Imagine software that can watch hundreds of live video streams at once, understand what’s happening, and summarize it all in seconds. That’s now a reality with NVIDIA’s new AI Blueprint for Video Search and Summarization (VSS), a powerful addition to its growing arsenal of developer tools. Capable of digesting an hour of footage into a one-minute summary, this tool is poised to transform industries from manufacturing to employee training, where every second and every detail counts.
AI agents can sit alongside video meetings or in factories
AI Blueprint for VSS gives developers a framework for analyzing both archived and live videos. With the tool, they can build AI agents to search, summarize, transcribe audio, or extract specific information from related videos. An early customer, electronics manufacturing firm Pegatron said AI agents built with AI Blueprint for VSS reduced labor costs by 7% and defect rates by 67%.

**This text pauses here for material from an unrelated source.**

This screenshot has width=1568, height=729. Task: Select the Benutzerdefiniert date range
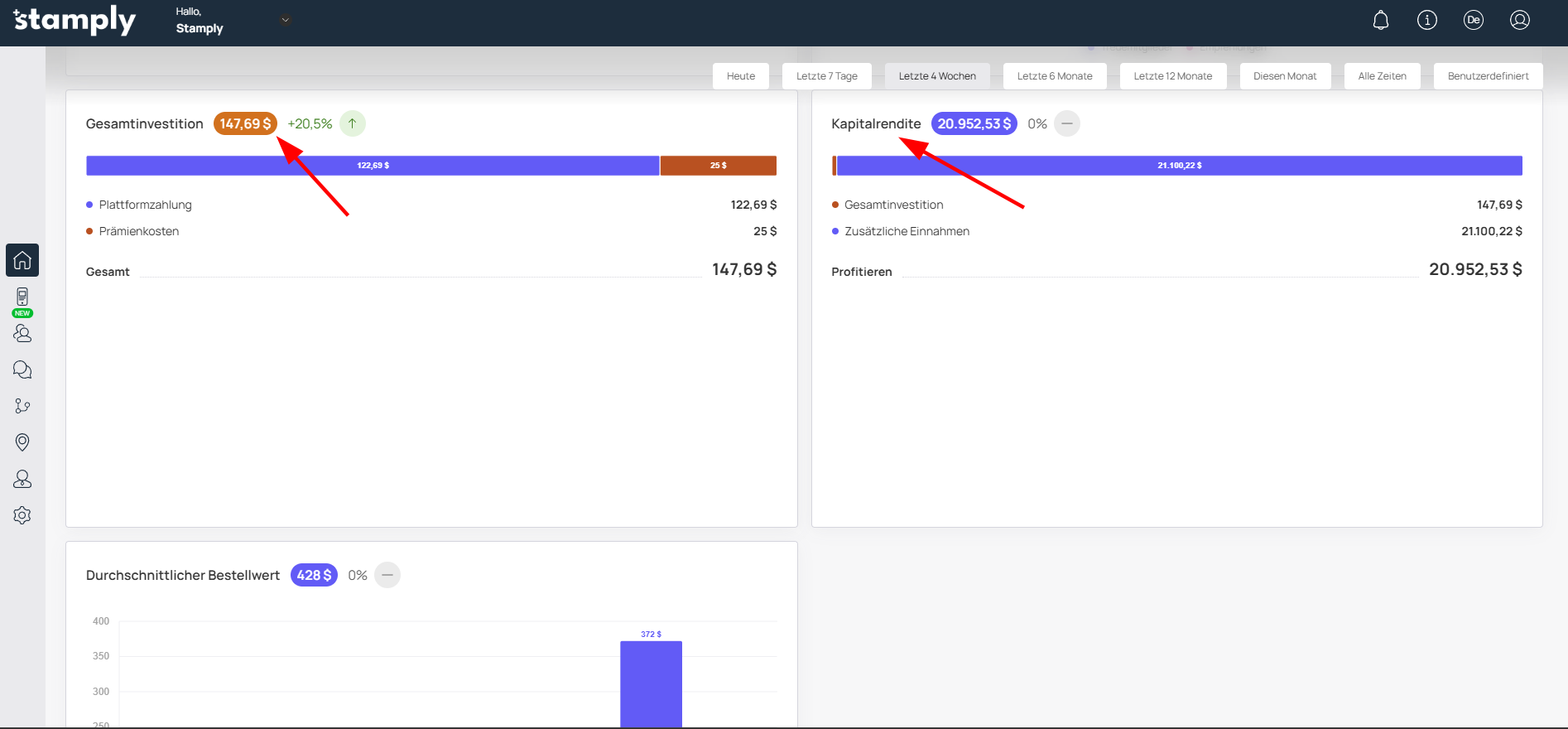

For manufacturing, VSS enables object detection and tracking. It could also monitor traffic in smart cities. The speech-to-text capabilities could be deployed during team meetings, keynote speeches, or new employee training. For example, the AI can analyze one employee performing a task and then break that task down into steps to show a new trainee.
How AI Blueprint for VSS works
Behind AI Blueprint for VSS is the NVIDIA Metropolis, a developer platform for automating physical processes. The platform uses NVIDIA’s language models, such as the video model VILA and Llama Nemotron, to quickly summarize vast quantities of video data. It is connected to the customer’s enterprise data through NeMo Retriever microservices, first made available in 2023.
The enterprise data digested by AI Blueprint for VSS is processed through retrieval-augmented generation, which checks the AI output against real-world data to reduce hallucinations.
The current release offers expanded hardware support for:
- NVIDIA A100
- NVIDIA H100 GPU
- NVIDIA RTX 6000 PRO
- NVIDIA DGX Spark
It can be deployed via the NVIDIA API Catalog, Launchables, Docker, Helm charts, or the cloud.